Because the #1 reason why employees will stay at a job that underpays them is because they like the people they work with. And you can’t form those bonds remotely.

[–] ipkpjersi@lemmy.ml 8 points 1 year ago* (last edited 1 year ago)

I agree with the first part, disagree with the second part. You absolutely can form bond remotely, some of my closest friends are online-only. I've even met some of my online-only friends IRL once or twice. I've become close with online-only coworkers too, honestly closer than I was with a lot of people in the office.

Remote work does work. Return to office is just a power grab by companies and real estate sunken cost fallacy.

[–] Zagorath@aussie.zone 6 points 1 year ago (1 children)

Except that you absolutely can if the company has a good remote culture.

The company I was at prior to the pandemic and all throughout the height of the pandemic had such a culture. Even before the pandemic our work chat had rooms for different teams, different products/projects, and general subjects including non-work-related ones. And the chats were active and lively. And during the pandemic it only got more so. There was a very strong bond between coworkers, including new people first onboarded as WFH.

After we got bought out by a new company and they mandated 100% from the office, I left (as did over 50% of the years of experience in the dev teams). My new company is actually still hybrid/remote, with most people working from the office occasionally but anything including 100% remote being allowed at least after initial onboarding.

But I actually think this company is really bad at remote culture. There are a handful of public chat rooms but they almost never get used, and there's nothing off-topic at all. It creates a feeling that reaching out to someone is a bigger hurdle than it was at my last place, and greatly reduces collaboration.

At my last place, working collaboratively was the norm and it translated extremely well to remote work. Here everyone is much more siloed and I don't think it works as well. Especially if your goal is to create interpersonal bonds.

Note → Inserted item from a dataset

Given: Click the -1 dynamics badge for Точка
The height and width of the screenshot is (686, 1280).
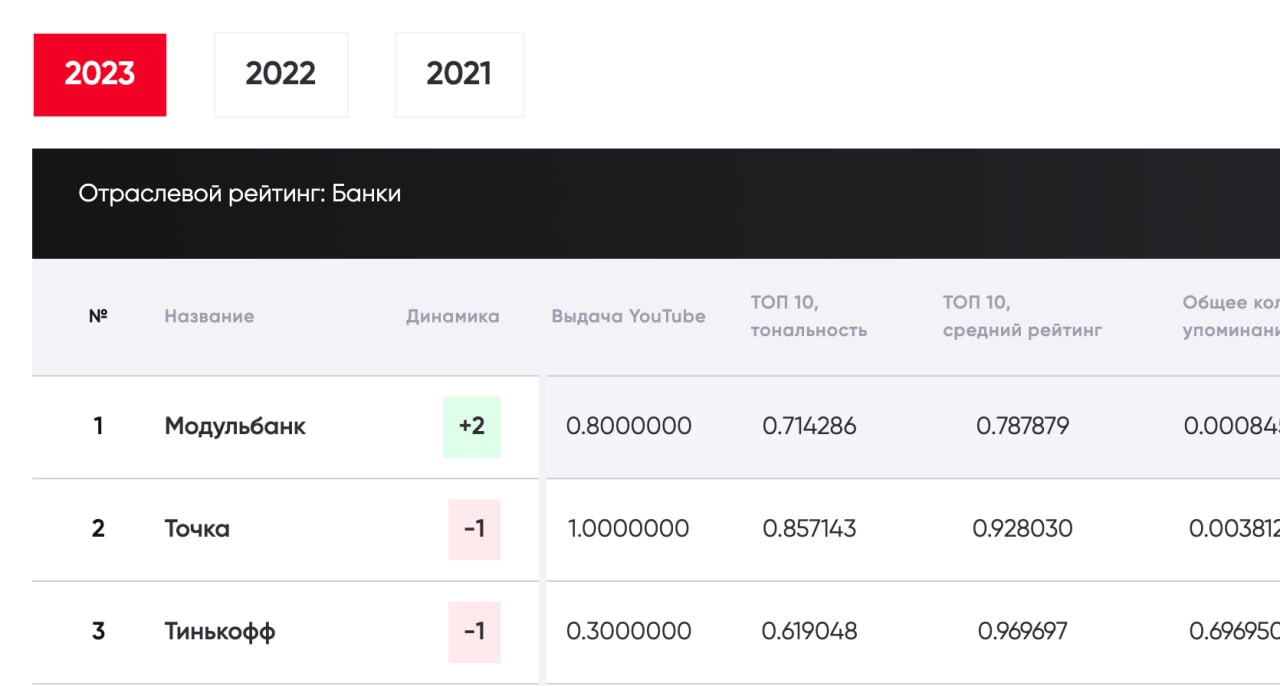Looking at the screenshot, I should pyautogui.click(x=474, y=528).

[–] whatisallthis@lemm.ee 5 points 1 year ago (2 children)

I think that any study you find over the past 30 years will show that while online relationships can be meaningful in some cases, the average person will not form as strong a connection as they would in person.

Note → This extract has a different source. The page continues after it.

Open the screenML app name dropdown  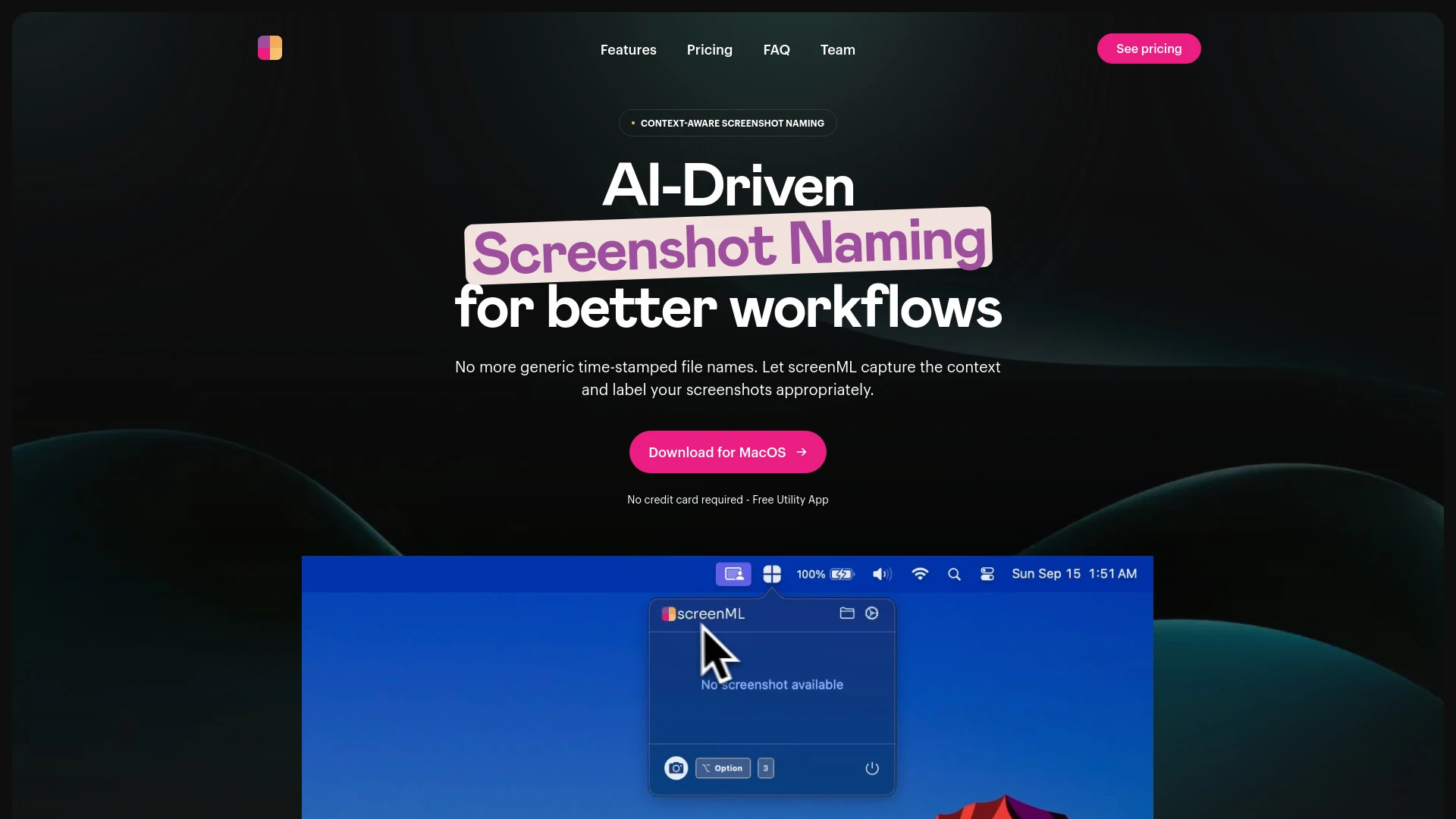[x=702, y=614]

[–] Resonosity@lemmy.ca 1 points 1 year ago (1 children)

The term for this is parasocial relationships, and you have truth to your claims

[–] rambaroo@lemmy.world -3 points 1 year ago (1 children)

Because they aren't putting effort into it and neither is the company.

If you can talk to someone you can form a relationship with them. Period. This is not hard to figure out.

Remote culture requires putting effort into it. You have regular online events with the team just for fun and you ask people to stay after the scrum for an open floor once a week or so, etc. You invest in the social aspect of remote work.

Studies can say important things but they can't contradict lived experience and their methodology can also be flawed or biased.

[–] whatisallthis@lemm.ee 1 points 1 year ago (1 children)

I’m not limiting this to work.

And of course you can have a relationship with someone remotely.

But overall, for the average person, in-person relationships are going to be stronger. Friends, family, romantic relationships, hobbies, work, you name it.

[–] rambaroo@lemmy.world 4 points 1 year ago* (last edited 1 year ago)

Yes you can, what on earth are you talking about? I've been remote for 5 years now and I have close relationships with most of the people I work with, especially the devs on my team. Sometimes we'll debug an issue or discuss something and then afterwards bullshit for a while on the phone.

Are people really this inept? You can have remote relationships especially if you make time for it.

[–] Lysergid@lemmy.ml 2 points 1 year ago

But it doesn’t make sense. If I would have people which I like so much in the office would, you know, go to the office. If I don’t wonna go well… then I don’t like those people enough and there can’t be bonds anyway. We will just come, say hi, do job, go home. What a great creativity boost

[–] Powerpoint@lemmy.ca 2 points 1 year ago

Been remote for years, number two is just flat out bull shit.